Bitcoin – the ‘throw away’ currency!
And so, talking as we were about the value of Bitcoin, can anyone in the world be as unlucky as the man in England (we’ll call him Lucky – but his real name is James Howell) who inadvertently threw away his hard drive worth £107 million into the garbage? Yes, you guessed it, his hard drive contained his well-preserved Bitcoin collection – comprising 8000 of the first Bitcoins ever to be mined. It was started 10 years ago when Bitcoin was it gleam in Satoshi Nakamoto’s eyes but now worth a current value of approx £130 million and rising. Apparently, it was worth over half a billion pounds sterling only a couple of years ago but who’s counting? This heartwarming story of riches to rags was revealed in London’s Sunday Times Magazine – probably as a human-interest story, but we’d say more of a tragi-comedy.
Lucky is now in the tricky position of cajoling the local authorities who serve the area to be given permission to go to the multi-acre landfill site and try to relocate this hard drive amongst around 15,000 tonnes of er, garbage. He’s even willing to donate 10% to good causes and – and spend another fortune paying for the technology and manpower to sift through the site (we’re back to those baked beans tins again). Isn’t it a great story – and here’s the punchline, the longer he leaves it the more his hard drive will be potentially worth – now that’s what we call pay dirt! (ps if you can think of a better payoff line – send it to us at coincub.com and you can have my job!)
A last word on Balloons!
The Chinese love balloons. At New Year they send them up into the sky – usually red and adorned with golden tassels. In England we had an epidemic (if you’ll pardon the phrase) of Chinese balloons floating across the night sky, each of them hosting a lighted candle that looked ever so pretty but was a bit of a fire risk and a potential hazard to aircraft so they got, sort of, discouraged.

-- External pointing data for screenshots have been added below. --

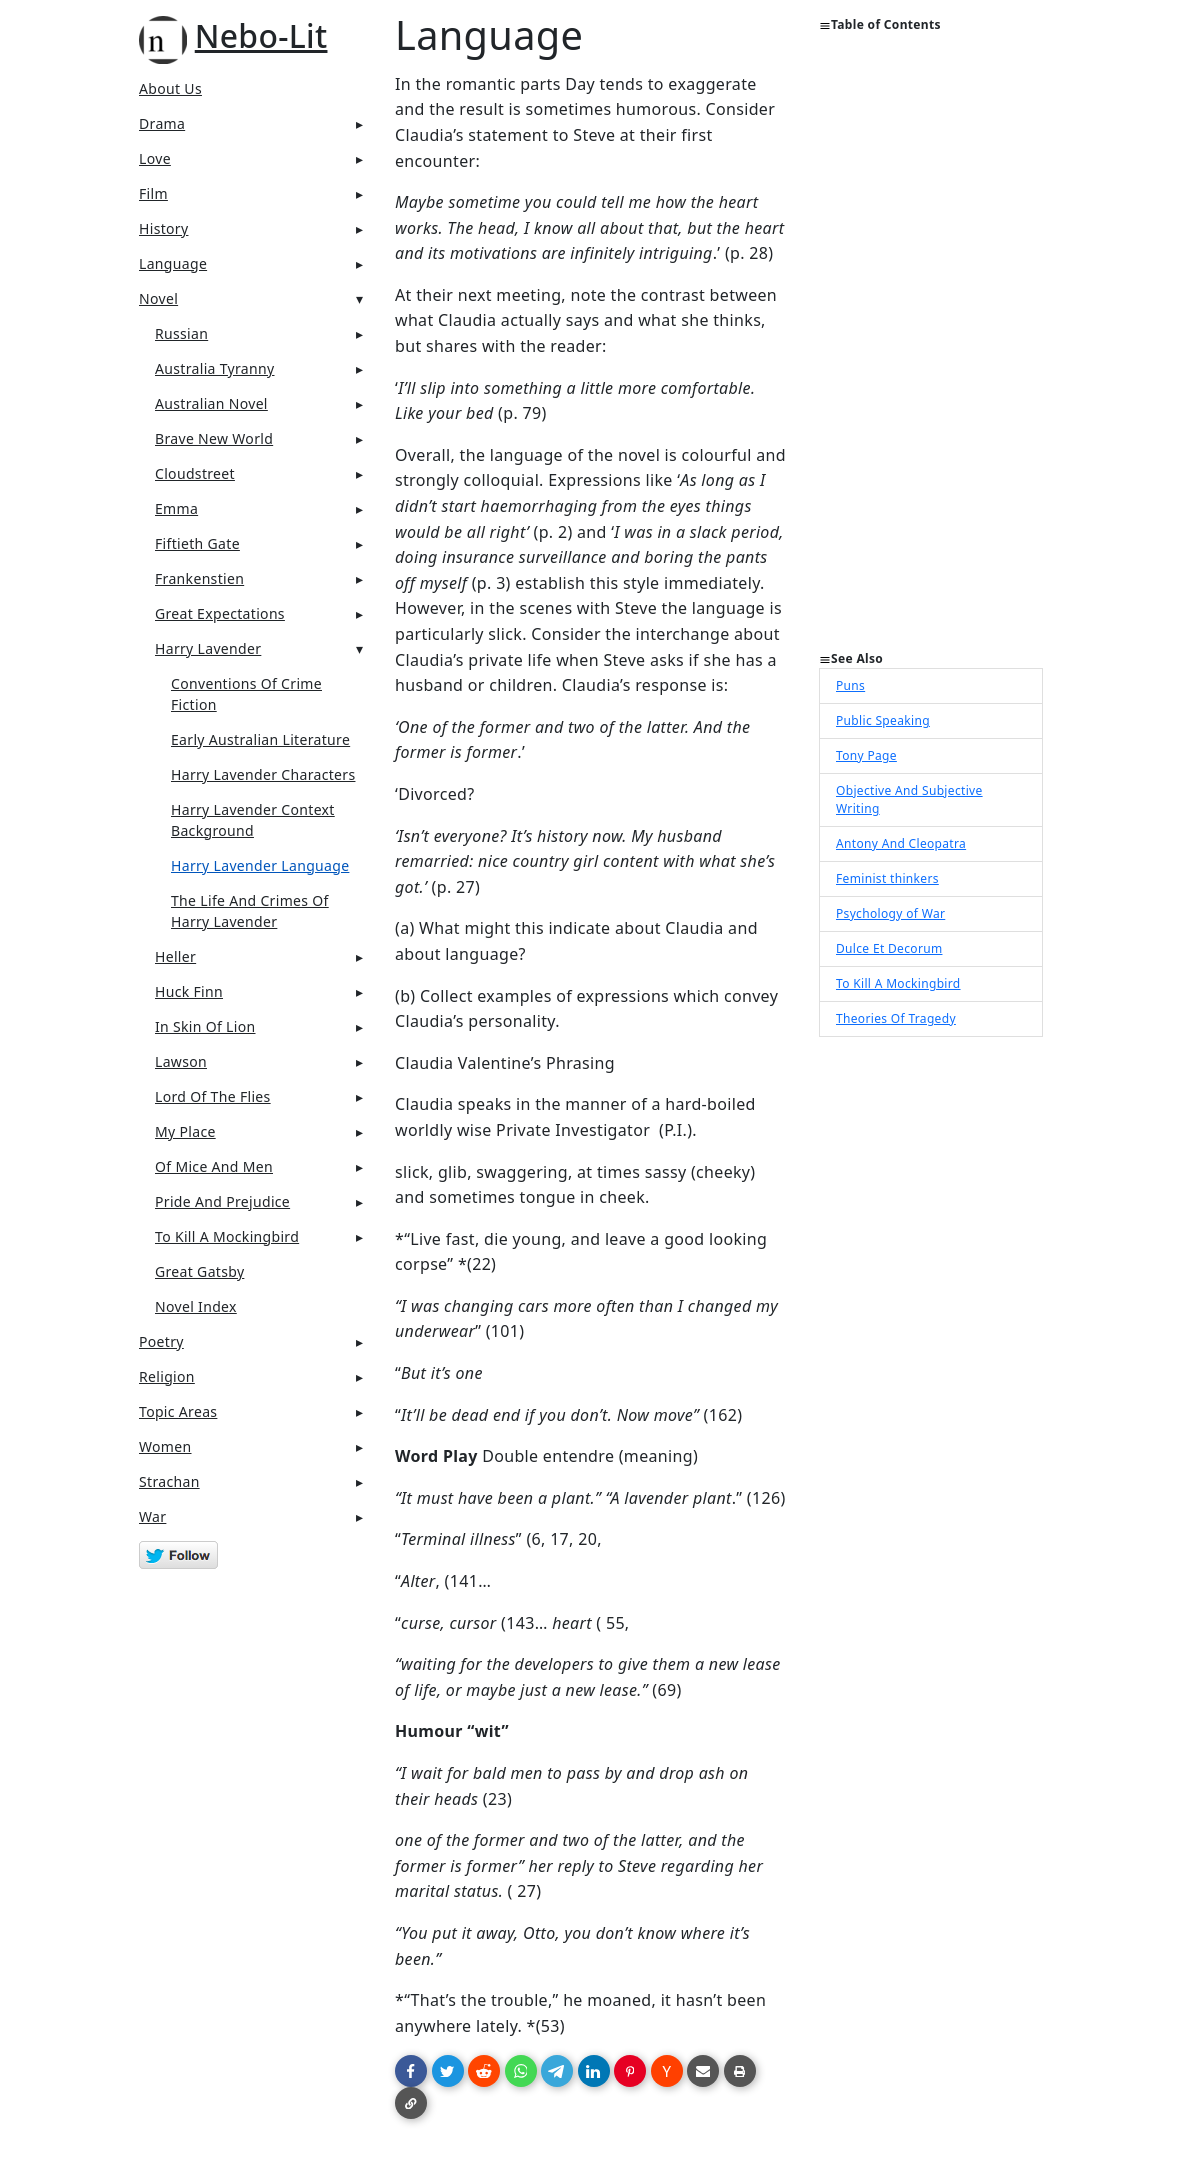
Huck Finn (189, 991)
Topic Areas (178, 1411)
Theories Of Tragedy (896, 1018)
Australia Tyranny (215, 368)
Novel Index (196, 1306)
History (163, 228)
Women (165, 1446)
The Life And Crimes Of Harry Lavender (250, 911)
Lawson (181, 1061)
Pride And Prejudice (222, 1201)
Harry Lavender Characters (263, 774)
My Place (185, 1131)
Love (155, 158)
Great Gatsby (199, 1271)
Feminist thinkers (887, 878)
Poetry (161, 1341)
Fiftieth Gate (197, 543)
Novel (158, 298)
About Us (170, 88)
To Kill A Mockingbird (227, 1236)
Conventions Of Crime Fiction (246, 694)
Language (173, 263)
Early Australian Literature (260, 739)
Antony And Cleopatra (901, 843)
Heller (175, 956)
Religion (167, 1376)
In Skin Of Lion (205, 1026)
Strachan (169, 1481)
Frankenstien (199, 578)
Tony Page (866, 755)
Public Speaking (883, 720)
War (152, 1516)
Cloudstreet (195, 473)
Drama (162, 123)
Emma (176, 508)
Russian (181, 333)
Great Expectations (220, 613)
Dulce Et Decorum (889, 948)
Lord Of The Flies (213, 1096)
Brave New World (214, 438)
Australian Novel (211, 403)
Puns (850, 685)
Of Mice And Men (214, 1166)
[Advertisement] (931, 350)
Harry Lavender (208, 648)
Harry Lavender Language (260, 865)
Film (153, 193)
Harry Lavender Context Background (253, 820)
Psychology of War (890, 913)
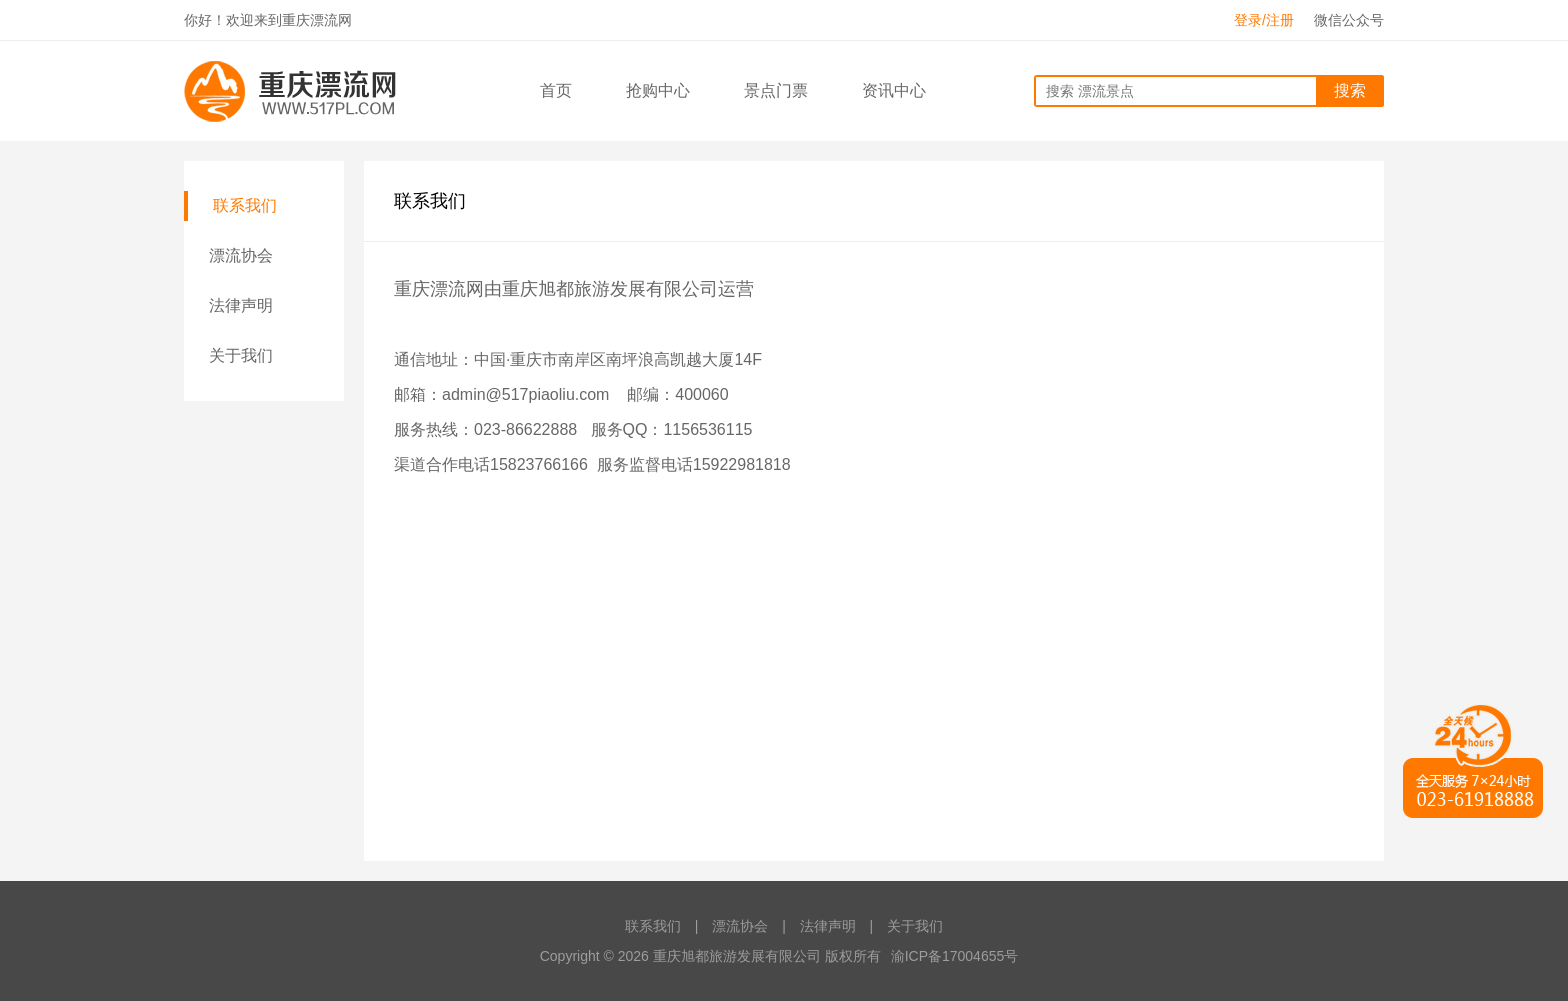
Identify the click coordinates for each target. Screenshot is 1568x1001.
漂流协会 (241, 255)
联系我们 (245, 205)
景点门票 (776, 90)
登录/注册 (1264, 20)
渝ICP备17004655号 (955, 956)
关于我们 (241, 355)
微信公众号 (1349, 20)
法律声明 (241, 305)
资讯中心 (894, 90)
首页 (556, 90)
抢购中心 (658, 90)
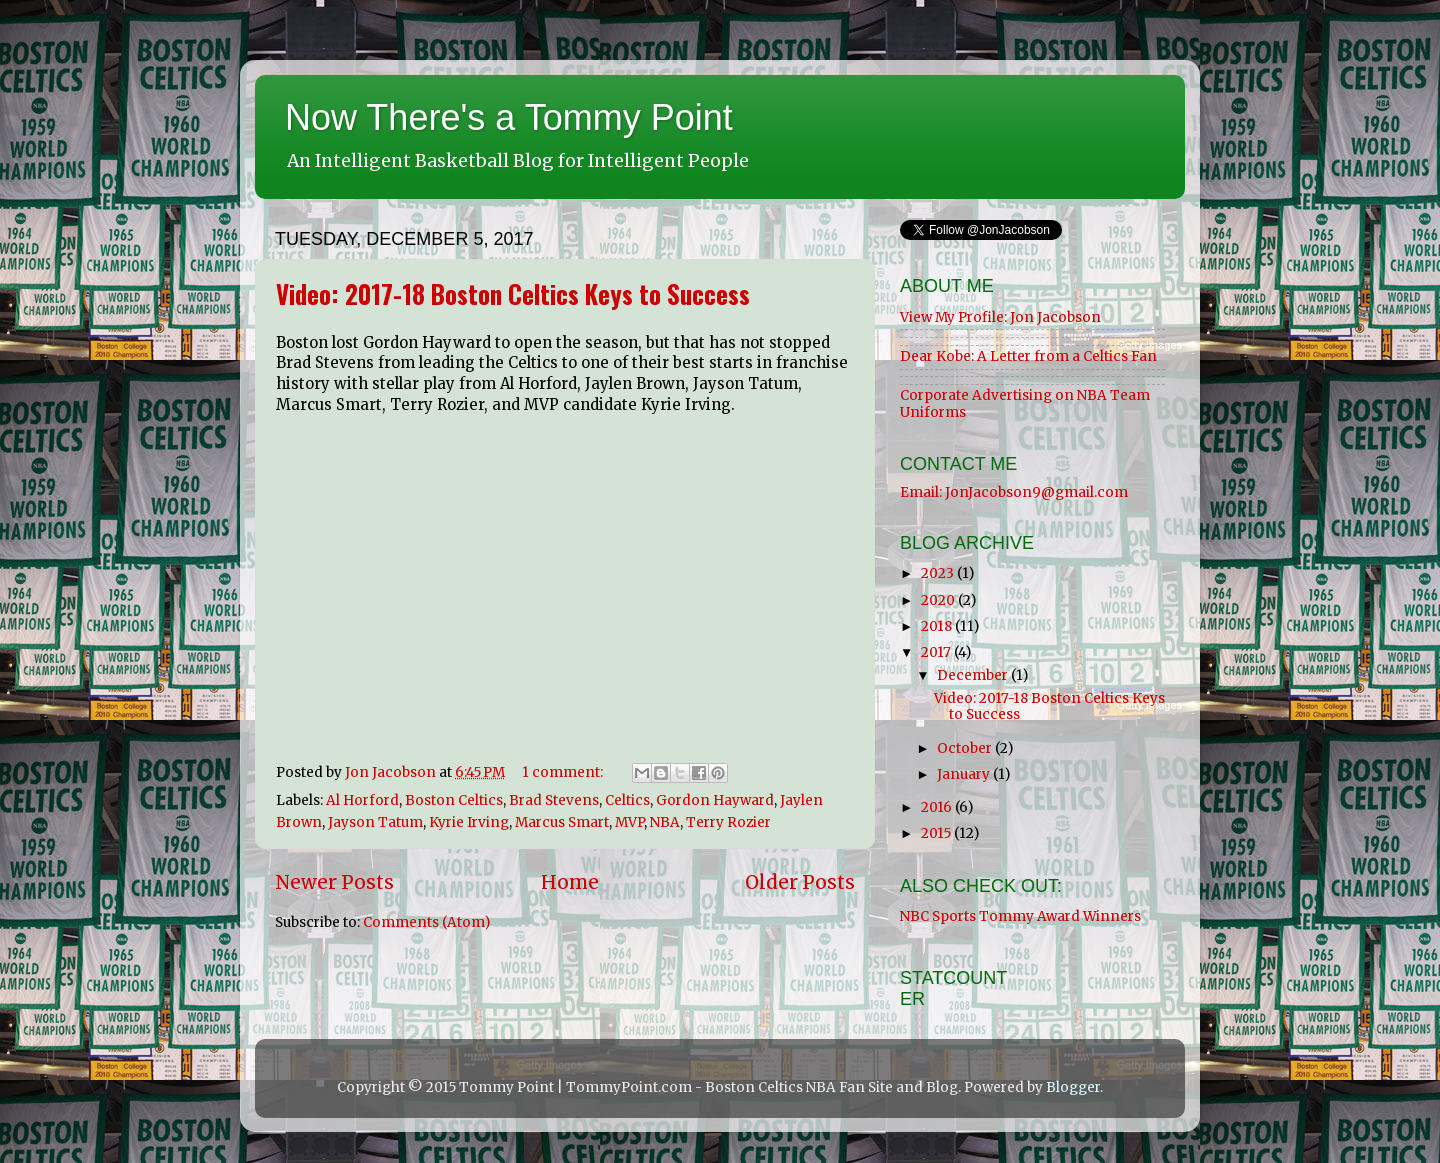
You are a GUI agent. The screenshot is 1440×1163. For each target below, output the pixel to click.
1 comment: (564, 772)
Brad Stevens (554, 800)
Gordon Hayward (715, 800)
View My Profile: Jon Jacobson (1000, 317)
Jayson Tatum (375, 822)
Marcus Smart (562, 822)
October (966, 748)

And so, because the Chinese love their balloons it’s obvious that the even larger balloon that allegedly floated over America – and allegedly found itself over a sensitive military installation, having allegedly been blown off course – was in no way a spy balloon – even though this is what the American establishment has allegedly alleged. (Nb – over-use of the word ‘allegedly’ is to prove we’re totally fair-minded)
Our cool, unbiased opinion is that Americans need not worry. This was just a Chinese New Year balloon on a world mission of peace and goodwill that somehow lost its way.